THE founders of Political Economy have left two sorts of disciples: those who have inherited their methods, and those who have stopped short at their phrases; those who have carried on the work of the masters, and those who think that the masters have left them no work to do. The former follow the example of their teachers in endeavouring to discern what principles are applicable to a particular case, by analysing its circumstances; the latter believe themselves to be provided with a set of catch-words, which they mistake for principles-free-trade, freedom of contract, competition, demand and supply, the wages fund, individual interest, desire of wealth, &c.—which supersede analysis, and are applicable to every variety of cases without the trouble of thought. In the language of Mr.
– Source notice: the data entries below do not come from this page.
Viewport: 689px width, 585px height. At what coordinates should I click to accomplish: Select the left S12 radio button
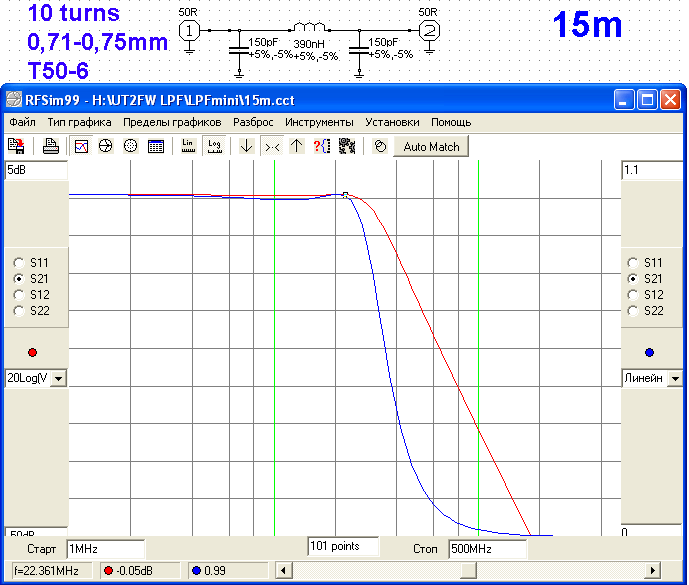[19, 295]
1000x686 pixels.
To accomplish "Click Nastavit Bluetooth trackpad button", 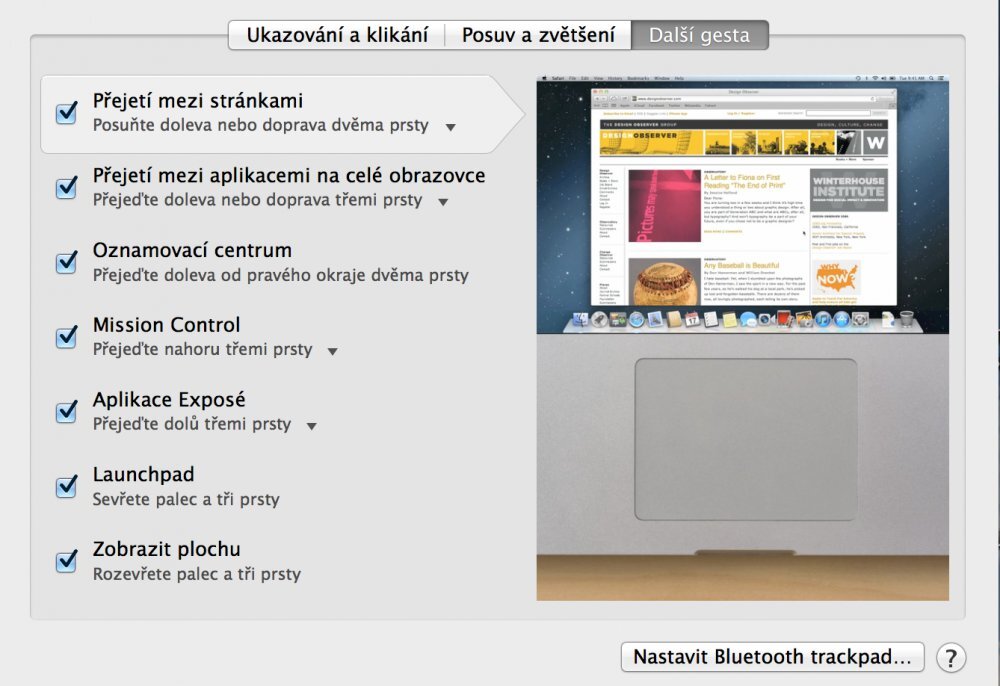I will [773, 657].
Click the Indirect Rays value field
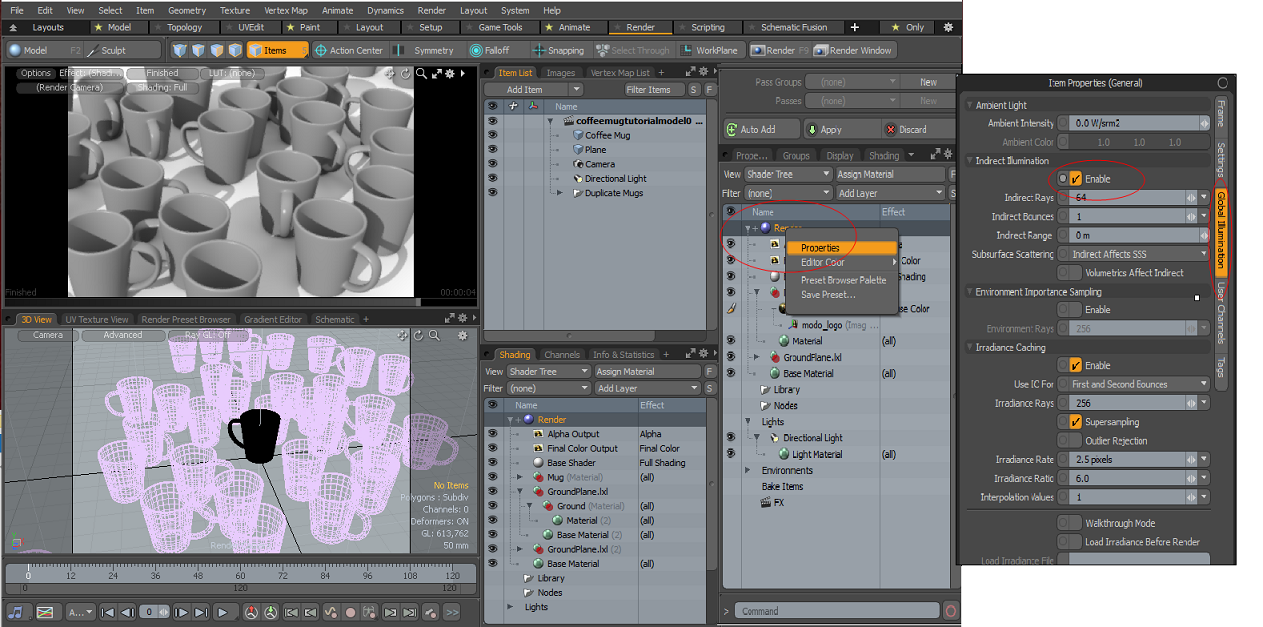This screenshot has height=627, width=1263. [1128, 198]
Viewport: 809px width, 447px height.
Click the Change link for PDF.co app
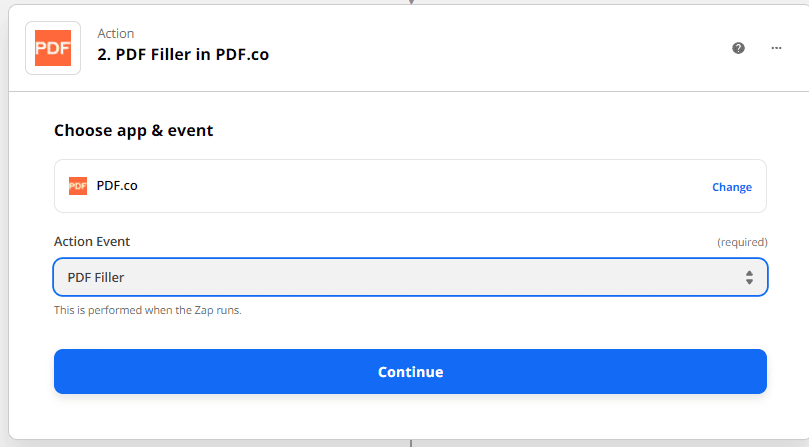(x=731, y=187)
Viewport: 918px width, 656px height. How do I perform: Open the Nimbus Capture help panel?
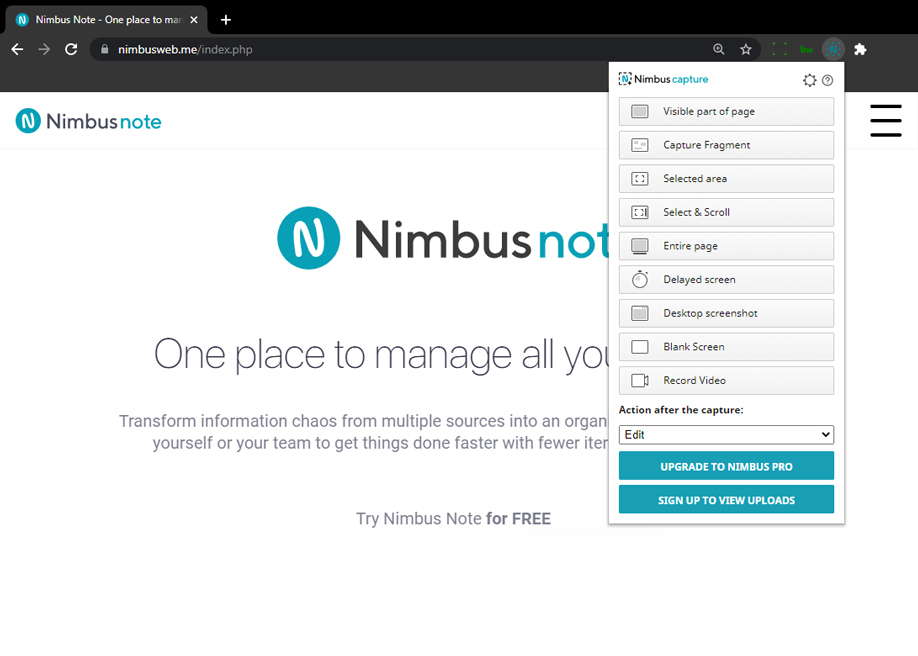point(828,80)
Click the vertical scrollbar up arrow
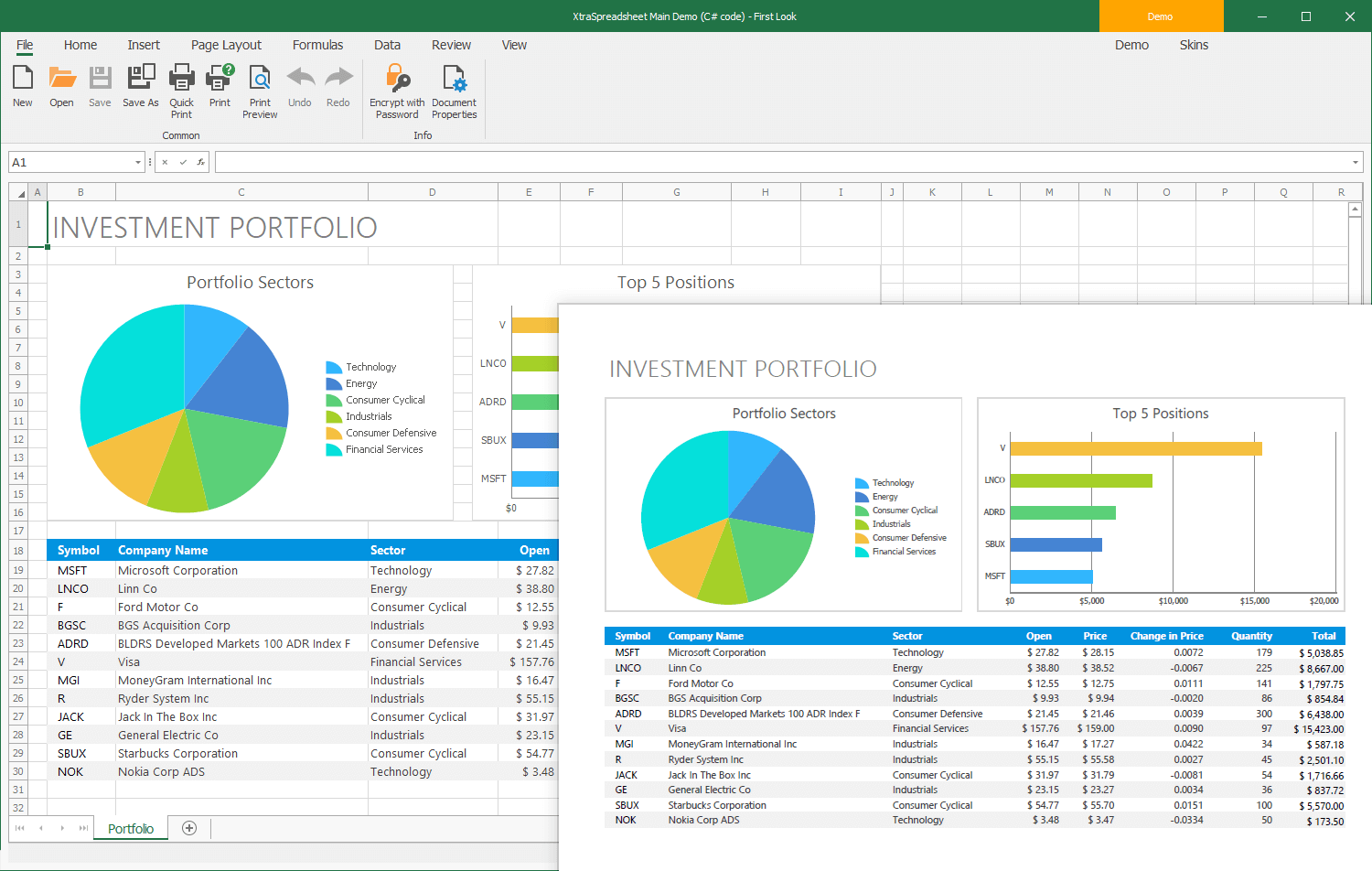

Leslie, himself one of the best living writers on applied political economy-

"A school of economists of no small pretensions, strongly represented in Parliament, supposes itself to be furnished with a complete apparatus of formulas, within which all economic knowledge is comprised, which clearly and satisfactorily expounds all the phenomena of wealth, and renders all further investigation of the causes and effects of the existing economy of society needless, and even mischievous, as tending to introduce doubt and heresy into a scientific world of certainty and truth, and discontent and disturbance into a social world of order and prosperity."2 (P. 89.)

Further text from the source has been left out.